For the cell cycle analysis, 2×10⁵ A549-shLuc and A549-shCNTN1-1 cells were seeded in a 6-well plate. The cells were subsequently harvested and washed with PBS, then fixed with 70% ethanol for 30 min at room temperature. The fixed cells were then stained with fresh propidium iodide (PI) containing RNase A for 30 min at 37°C. Finally, a total of 1×10⁴ cells were analyzed from each sample using a BD Accuri C6 flow cytometer (BD Biosciences).
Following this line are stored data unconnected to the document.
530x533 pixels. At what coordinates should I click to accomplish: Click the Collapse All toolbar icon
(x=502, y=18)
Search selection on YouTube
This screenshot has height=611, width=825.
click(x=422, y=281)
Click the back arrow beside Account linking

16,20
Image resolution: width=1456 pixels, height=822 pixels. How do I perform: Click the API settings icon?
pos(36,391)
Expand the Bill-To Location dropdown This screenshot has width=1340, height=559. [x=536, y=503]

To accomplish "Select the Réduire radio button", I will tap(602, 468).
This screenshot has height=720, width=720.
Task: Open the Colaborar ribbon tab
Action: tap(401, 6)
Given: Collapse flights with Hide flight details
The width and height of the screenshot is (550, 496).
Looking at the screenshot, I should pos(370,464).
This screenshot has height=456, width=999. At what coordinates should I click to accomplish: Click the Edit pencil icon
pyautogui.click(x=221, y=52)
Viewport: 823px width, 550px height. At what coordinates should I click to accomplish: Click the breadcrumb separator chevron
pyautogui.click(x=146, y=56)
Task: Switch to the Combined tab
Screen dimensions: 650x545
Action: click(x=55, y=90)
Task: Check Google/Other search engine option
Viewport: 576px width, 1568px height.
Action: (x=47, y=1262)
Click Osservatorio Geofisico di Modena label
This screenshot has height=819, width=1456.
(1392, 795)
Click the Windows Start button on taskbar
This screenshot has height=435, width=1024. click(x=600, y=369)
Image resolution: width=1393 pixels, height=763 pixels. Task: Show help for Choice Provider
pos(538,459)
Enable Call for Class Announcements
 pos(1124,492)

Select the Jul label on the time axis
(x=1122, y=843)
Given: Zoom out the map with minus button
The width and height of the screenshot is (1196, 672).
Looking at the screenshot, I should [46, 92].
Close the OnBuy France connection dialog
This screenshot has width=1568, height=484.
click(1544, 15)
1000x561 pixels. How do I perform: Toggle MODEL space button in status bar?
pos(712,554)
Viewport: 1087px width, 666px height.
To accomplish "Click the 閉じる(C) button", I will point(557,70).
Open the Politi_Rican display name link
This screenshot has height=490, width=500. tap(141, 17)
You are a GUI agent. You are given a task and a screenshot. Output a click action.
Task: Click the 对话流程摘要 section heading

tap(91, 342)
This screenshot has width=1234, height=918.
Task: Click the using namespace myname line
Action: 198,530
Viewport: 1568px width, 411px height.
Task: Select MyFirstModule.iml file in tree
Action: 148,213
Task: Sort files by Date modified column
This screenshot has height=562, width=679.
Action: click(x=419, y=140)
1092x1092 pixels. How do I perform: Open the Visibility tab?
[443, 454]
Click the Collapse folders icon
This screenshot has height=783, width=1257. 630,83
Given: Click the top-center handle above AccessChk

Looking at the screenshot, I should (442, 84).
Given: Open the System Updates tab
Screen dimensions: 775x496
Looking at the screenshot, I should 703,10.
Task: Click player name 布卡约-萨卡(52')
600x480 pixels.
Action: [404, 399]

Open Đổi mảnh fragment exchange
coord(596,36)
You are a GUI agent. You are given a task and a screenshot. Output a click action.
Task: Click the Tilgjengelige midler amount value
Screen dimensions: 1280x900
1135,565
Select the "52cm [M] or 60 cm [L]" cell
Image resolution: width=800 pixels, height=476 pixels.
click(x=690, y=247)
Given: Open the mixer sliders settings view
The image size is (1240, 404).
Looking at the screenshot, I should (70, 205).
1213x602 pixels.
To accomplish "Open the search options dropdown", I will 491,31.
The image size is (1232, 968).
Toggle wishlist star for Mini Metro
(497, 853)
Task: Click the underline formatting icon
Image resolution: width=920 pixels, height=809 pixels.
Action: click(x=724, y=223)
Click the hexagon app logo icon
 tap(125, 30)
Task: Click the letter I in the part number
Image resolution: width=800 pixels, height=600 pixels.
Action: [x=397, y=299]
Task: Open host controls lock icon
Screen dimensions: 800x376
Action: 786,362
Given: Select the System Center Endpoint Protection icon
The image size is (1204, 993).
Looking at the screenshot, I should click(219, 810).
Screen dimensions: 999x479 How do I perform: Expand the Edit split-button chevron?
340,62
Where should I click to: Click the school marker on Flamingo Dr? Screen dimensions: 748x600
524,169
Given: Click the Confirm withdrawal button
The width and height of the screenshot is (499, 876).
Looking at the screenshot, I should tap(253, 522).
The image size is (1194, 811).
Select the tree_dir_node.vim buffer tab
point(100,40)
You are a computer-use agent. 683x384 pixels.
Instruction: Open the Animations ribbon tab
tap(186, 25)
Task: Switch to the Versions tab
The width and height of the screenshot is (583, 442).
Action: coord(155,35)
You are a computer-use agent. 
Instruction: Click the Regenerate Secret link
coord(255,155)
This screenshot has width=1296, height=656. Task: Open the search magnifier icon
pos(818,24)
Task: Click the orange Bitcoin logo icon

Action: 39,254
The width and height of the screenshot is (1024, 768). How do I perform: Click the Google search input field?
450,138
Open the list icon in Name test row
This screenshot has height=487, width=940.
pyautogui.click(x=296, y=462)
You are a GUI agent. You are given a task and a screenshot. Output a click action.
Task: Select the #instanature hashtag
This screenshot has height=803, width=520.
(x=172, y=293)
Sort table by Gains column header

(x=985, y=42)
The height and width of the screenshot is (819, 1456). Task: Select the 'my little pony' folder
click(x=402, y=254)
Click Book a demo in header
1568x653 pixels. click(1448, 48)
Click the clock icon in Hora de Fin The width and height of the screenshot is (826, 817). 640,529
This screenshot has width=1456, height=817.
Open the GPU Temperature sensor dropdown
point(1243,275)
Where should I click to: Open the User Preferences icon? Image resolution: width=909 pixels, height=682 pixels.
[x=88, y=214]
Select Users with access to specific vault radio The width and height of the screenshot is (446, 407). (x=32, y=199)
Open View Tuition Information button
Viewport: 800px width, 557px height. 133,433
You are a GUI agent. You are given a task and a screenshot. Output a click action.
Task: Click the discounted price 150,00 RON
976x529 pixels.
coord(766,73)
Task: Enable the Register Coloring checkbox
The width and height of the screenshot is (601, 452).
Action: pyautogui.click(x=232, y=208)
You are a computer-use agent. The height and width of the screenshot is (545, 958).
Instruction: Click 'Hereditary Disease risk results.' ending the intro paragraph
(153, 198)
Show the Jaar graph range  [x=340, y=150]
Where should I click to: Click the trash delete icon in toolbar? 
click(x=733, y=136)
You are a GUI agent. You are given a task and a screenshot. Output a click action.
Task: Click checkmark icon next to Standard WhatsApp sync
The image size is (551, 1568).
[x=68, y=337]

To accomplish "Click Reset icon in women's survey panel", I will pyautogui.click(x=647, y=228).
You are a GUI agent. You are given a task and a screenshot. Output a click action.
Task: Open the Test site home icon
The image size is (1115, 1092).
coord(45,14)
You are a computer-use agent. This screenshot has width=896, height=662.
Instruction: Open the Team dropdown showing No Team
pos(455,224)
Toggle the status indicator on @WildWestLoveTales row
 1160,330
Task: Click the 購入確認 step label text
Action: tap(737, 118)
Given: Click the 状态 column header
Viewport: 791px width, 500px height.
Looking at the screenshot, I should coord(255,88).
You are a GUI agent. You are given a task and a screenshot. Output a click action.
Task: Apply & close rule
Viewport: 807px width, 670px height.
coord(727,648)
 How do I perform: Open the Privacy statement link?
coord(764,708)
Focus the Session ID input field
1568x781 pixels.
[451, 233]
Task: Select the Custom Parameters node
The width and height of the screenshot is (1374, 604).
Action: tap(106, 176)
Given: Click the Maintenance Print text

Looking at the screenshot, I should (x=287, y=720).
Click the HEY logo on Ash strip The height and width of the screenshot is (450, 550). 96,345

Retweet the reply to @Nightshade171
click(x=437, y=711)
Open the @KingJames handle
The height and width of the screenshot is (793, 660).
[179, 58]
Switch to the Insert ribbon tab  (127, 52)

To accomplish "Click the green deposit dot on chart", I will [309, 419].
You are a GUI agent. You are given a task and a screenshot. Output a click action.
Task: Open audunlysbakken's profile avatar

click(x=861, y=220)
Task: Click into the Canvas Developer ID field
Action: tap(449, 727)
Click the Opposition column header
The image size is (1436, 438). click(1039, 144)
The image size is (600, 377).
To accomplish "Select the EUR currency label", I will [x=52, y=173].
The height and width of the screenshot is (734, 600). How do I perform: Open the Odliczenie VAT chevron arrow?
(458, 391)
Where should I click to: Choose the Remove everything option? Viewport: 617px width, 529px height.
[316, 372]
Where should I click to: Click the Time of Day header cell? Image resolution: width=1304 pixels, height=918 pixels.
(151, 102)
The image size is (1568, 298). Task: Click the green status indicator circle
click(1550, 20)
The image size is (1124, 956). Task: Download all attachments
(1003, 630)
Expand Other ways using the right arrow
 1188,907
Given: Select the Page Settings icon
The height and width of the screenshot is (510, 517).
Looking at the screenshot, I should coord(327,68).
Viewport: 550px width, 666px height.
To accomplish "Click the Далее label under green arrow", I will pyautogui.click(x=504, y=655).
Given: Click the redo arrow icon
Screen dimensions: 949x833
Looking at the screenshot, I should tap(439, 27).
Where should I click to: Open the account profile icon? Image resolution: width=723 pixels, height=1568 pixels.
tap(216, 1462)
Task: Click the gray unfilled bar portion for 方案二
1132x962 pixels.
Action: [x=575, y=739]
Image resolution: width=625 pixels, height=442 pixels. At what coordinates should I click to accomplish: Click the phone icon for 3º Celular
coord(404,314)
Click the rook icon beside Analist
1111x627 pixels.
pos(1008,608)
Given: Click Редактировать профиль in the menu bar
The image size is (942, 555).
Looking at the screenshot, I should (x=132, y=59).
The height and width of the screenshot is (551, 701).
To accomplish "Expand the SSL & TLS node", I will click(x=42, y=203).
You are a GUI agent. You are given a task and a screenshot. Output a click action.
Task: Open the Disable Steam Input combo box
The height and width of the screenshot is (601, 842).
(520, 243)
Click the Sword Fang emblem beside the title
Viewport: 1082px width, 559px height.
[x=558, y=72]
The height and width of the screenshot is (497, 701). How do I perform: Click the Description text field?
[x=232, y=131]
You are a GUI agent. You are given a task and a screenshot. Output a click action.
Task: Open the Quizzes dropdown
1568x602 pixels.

For apoptosis analysis, the transfected cells were seeded in a 6-well plate (2×10⁵ cells/well) and treated with 12.5 µM gefitinib. After incubation for 48 h, the cells were digested with trypsin, washed with cold PBS twice, resuspended in 500 µl binding buffer, then incubated with 5 µl FITC-Annexin V and 5 µl PI for 15 min at room temperature, in the dark. Flow cytometry was performed using a BD Accuri C6 flow cytometer (BD Biosciences) following the manufacturer's instructions, to detect cell apoptosis by determining the relative amount of Annexin V-FITC-positive, PI-negative cells or FITC-Annexin V-positive and PI-positive cells. The cell cycle and apoptosis data analysis was performed using BD Accuri C6 Software v.1.0.264.21 (BD Biosciences).